課題 =>
- 1) 『二人椀久』についての記事によると、尾上右近の自主公演で右近と壱太郎の『二人椀久』が上演されたのは何年ですか。
- 2) 『二人椀久』についての記事に二重かぎかっこ『』で示されている演目名と興行名を、すべて挙げなさい。
- 3) 『二人椀久』についての記事の続きを、最後の文の後から書き進めなさい。

読解文 =>
────────

中村壱太郎(かずたろう)が、2025年1月2日(木)に開幕した歌舞伎座『壽 初春大歌舞伎』の夜の部で、『二人椀久(ににんわんきゅう)』に出演している。椀久を勤めるのは尾上右近。椀久が恋焦がれる遊女・松山太夫を勤めるのが壱太郎だ。

本興行では初役となるが、2018年に尾上右近の自主公演「研の會」で、すでに右近と壱太郎の『二人椀久』は上演されている。当時を壱太郎は、こう振り返る。

「あの時は『二人で一緒にこれをやろう』と意気投合しこの作品を選び、そして『いつか本興行でできたらいいね』と話をしていました。月日が経ち念願叶って、このたびお正月の歌舞伎座で。右近と壱太郎の『二人椀久』の歴史の1ページとなるような舞台にしたいです」

壱太郎に『二人椀久』への思い、松山太夫へのこだわり、そのルーツを聞いた。

■右近の椀久と絵のように美しい幻想的な舞台を

ーー『二人椀久』への意気込みを聞かせください。

『二人椀久』は、がんばる踊りではないと思います。例えば『娘道成寺』は、体の芯から踊りまくり、踊りこんで踊り込んで役を作り上げます。『二人椀久』の松山は、どちらかというと、空気を大事に踊ります。たとえば出てきた瞬間もそうです。「この形のこの見え方」といった、ワンシーン、ワンシーンを絵のように美しく、幻想的にお見せしたいです。

────────

抽出情報 =>
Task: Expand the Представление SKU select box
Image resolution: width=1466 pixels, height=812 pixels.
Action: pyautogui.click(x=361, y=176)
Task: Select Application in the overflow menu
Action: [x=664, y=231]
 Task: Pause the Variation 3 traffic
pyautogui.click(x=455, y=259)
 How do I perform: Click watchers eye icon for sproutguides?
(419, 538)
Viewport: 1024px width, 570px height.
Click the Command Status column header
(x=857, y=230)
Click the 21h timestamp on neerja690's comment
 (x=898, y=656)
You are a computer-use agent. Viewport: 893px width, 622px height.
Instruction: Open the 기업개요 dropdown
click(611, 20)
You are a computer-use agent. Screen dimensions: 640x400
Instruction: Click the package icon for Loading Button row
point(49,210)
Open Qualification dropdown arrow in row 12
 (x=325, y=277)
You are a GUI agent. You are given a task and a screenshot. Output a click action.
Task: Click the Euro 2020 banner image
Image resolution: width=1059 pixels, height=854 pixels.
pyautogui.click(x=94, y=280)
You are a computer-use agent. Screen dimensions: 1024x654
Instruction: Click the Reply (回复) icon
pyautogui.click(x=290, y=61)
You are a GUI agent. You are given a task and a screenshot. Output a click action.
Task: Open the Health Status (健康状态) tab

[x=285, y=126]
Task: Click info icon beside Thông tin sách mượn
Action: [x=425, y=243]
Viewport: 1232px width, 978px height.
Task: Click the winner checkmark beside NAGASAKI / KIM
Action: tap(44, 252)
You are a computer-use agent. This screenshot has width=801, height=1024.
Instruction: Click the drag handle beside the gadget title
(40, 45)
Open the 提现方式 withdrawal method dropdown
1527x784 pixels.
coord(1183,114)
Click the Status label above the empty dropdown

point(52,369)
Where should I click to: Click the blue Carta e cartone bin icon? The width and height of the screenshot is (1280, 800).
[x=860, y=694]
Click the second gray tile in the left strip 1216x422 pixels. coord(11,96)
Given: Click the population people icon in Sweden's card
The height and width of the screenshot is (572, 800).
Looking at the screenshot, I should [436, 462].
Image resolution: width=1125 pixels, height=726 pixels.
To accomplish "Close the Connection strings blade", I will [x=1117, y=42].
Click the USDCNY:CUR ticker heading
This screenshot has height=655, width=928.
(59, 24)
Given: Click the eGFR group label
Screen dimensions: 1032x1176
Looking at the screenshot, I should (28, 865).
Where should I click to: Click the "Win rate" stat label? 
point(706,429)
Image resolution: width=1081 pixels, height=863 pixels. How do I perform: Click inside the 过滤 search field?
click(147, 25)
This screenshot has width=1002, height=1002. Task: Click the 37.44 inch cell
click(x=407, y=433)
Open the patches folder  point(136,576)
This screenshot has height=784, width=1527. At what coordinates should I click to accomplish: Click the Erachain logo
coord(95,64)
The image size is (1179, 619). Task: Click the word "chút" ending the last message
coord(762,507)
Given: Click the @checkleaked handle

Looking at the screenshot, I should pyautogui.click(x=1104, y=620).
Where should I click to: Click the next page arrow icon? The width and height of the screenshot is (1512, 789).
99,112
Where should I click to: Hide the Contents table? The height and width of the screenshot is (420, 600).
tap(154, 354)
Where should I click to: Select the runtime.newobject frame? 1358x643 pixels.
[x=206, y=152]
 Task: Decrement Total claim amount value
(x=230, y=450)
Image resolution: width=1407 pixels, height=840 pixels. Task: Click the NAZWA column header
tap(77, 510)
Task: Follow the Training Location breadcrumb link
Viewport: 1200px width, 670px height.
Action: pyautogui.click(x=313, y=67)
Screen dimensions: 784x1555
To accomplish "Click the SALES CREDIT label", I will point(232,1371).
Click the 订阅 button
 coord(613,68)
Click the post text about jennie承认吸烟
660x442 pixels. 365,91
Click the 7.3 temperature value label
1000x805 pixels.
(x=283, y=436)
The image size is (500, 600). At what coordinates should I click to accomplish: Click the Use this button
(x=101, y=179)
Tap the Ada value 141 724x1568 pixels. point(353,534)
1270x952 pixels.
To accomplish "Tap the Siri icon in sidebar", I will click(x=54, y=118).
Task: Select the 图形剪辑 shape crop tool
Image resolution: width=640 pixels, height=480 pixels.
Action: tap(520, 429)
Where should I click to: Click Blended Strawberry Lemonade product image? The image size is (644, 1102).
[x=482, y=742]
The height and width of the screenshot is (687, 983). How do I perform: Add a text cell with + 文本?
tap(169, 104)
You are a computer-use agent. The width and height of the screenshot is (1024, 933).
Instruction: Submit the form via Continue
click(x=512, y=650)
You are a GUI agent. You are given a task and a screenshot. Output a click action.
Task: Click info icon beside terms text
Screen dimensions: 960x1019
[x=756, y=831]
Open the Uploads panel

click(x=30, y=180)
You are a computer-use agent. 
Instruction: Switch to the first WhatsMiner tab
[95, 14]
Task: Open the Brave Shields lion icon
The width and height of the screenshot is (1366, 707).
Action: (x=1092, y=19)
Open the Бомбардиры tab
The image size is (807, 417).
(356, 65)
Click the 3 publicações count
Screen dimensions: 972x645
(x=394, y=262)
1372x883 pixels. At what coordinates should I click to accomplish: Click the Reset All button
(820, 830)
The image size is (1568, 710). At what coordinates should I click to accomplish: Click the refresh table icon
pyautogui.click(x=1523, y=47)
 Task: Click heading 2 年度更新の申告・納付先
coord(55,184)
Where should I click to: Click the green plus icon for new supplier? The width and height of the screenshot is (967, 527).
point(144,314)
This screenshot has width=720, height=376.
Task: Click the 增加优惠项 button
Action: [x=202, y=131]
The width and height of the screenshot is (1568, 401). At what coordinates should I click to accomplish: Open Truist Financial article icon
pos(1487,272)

────────

最終解答 =>
- 1) 2018年です。

- 2) 『壽 初春大歌舞伎』、『二人椀久』、『娘道成寺』

- 3)
ーー椀久と遊女・松山太夫は恋人同士でした。しかし関係は引き裂かれ、椀久は恋しさのあまり松山の幻を見ます。

椀久と松山がお互いが思い合っていること、愛し合っていることが、表情一つ、目線一つ、一挙手一投足から伝わる踊りにしたいです。前回もその意識ではいたのですが、僕らが若かったこともあり、また『二人椀久』を踊れる嬉しさもあり、熱い思いが溢れ過ぎていたところがありました。それはもう、まるで付き合いたての恋人のように(笑)。あれから年月がたち、ふたりとも大人になって。今回は「研の會」の頃よりは少し落ち着いて、それがいい意味での引き算となり舞台にも出せたら。ただですね、実際にそれほど冷静になれるかどうかは本番を迎えてみなくては分かりません。右近くんも「全然冷静じゃないじゃん! ってなるかも」と話していました(笑)。

『二人椀久』 撮影:岡本隆史

ーー右近さんの椀久に期待されることはありますか?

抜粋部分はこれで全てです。